What Is the Indirect Method?

The indirect method is one of two accounting treatments used to generate a cash flow statement. The indirect method uses increases and decreases in balance sheet line items to modify the operating section of the cash flow statement from the accrual method to cash method of accounting.

The other option for completing a cash flow statement is the direct method, which lists actual cash inflows and outflows made during the reporting period.

The indirect method is simpler than the direct method to prepare because most companies keep their records on an accrual basis.

Understanding the Indirect Method

The cash flow statement primarily centers on the sources and uses of cash by a company, and it is closely monitored by investors, creditors, and other stakeholders. It offers information on cash generated from various activities and depicts the effects of changes in asset and liability accounts on a company's cash position.

The indirect method presents the statement of cash flows beginning with net income or loss, with subsequent additions to or deductions from that amount for non-cash revenue and expense items, resulting in cash flow from operating activities.

Example of the Indirect Method

For example, under the accrual method of accounting, revenue is recognized when earned, not necessarily when cash is received. If a customer buys a $500 widget on credit, the sale has been made but the cash has not yet been received. The revenue is still recognized in the month of the sale.

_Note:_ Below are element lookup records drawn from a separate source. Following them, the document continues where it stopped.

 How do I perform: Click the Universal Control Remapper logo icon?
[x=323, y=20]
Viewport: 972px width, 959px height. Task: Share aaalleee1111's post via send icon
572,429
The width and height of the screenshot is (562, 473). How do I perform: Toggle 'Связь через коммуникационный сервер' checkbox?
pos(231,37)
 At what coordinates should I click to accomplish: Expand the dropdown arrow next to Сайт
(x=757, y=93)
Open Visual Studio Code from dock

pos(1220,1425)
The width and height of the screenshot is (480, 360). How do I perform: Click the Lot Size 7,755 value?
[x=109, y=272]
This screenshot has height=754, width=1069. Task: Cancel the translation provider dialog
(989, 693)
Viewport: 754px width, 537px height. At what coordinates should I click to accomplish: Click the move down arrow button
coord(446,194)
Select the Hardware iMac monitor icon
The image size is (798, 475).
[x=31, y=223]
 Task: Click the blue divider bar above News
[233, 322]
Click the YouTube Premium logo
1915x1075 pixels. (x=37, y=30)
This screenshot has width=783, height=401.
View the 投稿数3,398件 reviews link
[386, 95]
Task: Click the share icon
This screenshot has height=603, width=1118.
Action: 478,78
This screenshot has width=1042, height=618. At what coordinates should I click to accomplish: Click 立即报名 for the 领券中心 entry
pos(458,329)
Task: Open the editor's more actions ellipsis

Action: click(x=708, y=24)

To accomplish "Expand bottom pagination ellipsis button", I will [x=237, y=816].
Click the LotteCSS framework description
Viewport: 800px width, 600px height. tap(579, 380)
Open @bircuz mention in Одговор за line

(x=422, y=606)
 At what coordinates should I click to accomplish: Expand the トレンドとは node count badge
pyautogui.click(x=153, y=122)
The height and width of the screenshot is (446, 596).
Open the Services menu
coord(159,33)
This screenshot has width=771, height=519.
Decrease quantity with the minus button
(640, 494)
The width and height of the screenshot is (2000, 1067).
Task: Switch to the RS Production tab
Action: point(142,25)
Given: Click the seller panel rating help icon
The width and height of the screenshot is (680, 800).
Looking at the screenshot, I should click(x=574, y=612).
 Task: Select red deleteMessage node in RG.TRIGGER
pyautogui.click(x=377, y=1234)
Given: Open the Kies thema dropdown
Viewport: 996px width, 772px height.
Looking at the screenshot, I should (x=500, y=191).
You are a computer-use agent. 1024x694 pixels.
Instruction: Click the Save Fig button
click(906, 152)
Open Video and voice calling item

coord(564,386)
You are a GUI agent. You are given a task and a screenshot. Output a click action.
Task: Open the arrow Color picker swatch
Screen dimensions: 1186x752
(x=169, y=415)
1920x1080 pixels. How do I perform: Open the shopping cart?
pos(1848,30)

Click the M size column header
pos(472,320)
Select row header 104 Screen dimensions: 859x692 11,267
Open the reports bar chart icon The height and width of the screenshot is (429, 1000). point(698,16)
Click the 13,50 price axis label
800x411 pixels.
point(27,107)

The indirect method of the cash flow statement attempts to revert the record to the cash method to depict actual cash inflows and outflows during the period. In this example, at the time of sale, a debit would have been made to accounts receivable and a credit to sales revenue in the amount of $500. The debit increases accounts receivable, which is then displayed on the balance sheet.

Under the indirect method, the cash flows statement will present net income on the first line. The following lines will show increases and decreases in asset and liability accounts, and these items will be added to or subtracted from net income based on the cash impact of the item.

In this example, no cash had been received but $500 in revenue had been recognized. Therefore, net income was overstated by this amount on a cash basis. The offset was sitting in the accounts receivable line item on the balance sheet. There would need to be a reduction from net income on the cash flow statement in the amount of the $500 increase to accounts receivable due to this sale. It would be displayed as "Increase in Accounts Receivable (500)."

Key Takeaways

  • The indirect method is one of two methods for preparing the cash flow statement.
  • Under the indirect method, the cash flow statement begins with net income on an accrual basis and subsequently adds and subtracts non-cash items to reconcile to actual cash flows from operations.
  • The indirect method is simpler than the direct method to prepare because most companies keep their records on an accrual basis.

Indirect Method vs. Direct Method

The cash flow statement is divided into three categories—cash flows from operating activities, cash flows from investing activities, and cash flows from financing activities. Although total cash generated from operating activities is the same under the direct and indirect methods, the information is presented in a different format.

Under the direct method, the cash flow from operating activities is presented as actual cash inflows and outflows on a cash basis, without starting from net income on an accrued basis. The investing and financing sections of the statement of cash flows are prepared in the same way for both the indirect and direct methods.

Many accountants prefer the indirect method because it is simple to prepare the cash flow statement using information from the other two common financial statements, the income statement and balance sheet. Most companies use the accrual method of accounting, so the income statement and balance sheet will have figures consistent with this method.

However, the Financial Accounting Standards Board (FASB) prefers companies use the direct method as it offers a clearer picture of cash flows in and out of a business. However, if the direct method is used, it is still recommended to do a reconciliation of the cash flow statement to the balance sheet.